> [DATA EXTRACTS]
▬▬▬▬▬▬

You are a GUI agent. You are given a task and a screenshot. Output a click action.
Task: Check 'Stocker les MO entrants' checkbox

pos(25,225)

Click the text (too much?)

▬▬▬▬▬▬

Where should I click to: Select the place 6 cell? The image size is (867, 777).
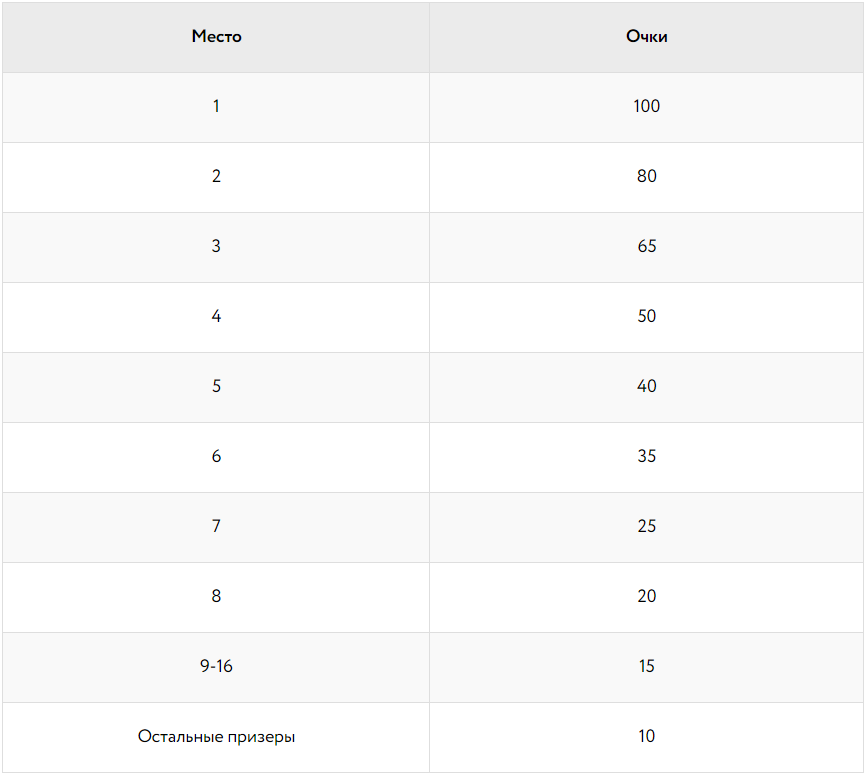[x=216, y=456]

▬▬▬▬▬▬

> [EXERCISE INSTRUCTIONS]
Go to the line in the material above that contains "You are a GUI" and copy exactly from there through the line that contains "Click the text (too much?)", stopping after it.

> [TASK OUTPUT]
You are a GUI agent. You are given a task and a screenshot. Output a click action.
Task: Check 'Stocker les MO entrants' checkbox

pos(25,225)

Click the text (too much?)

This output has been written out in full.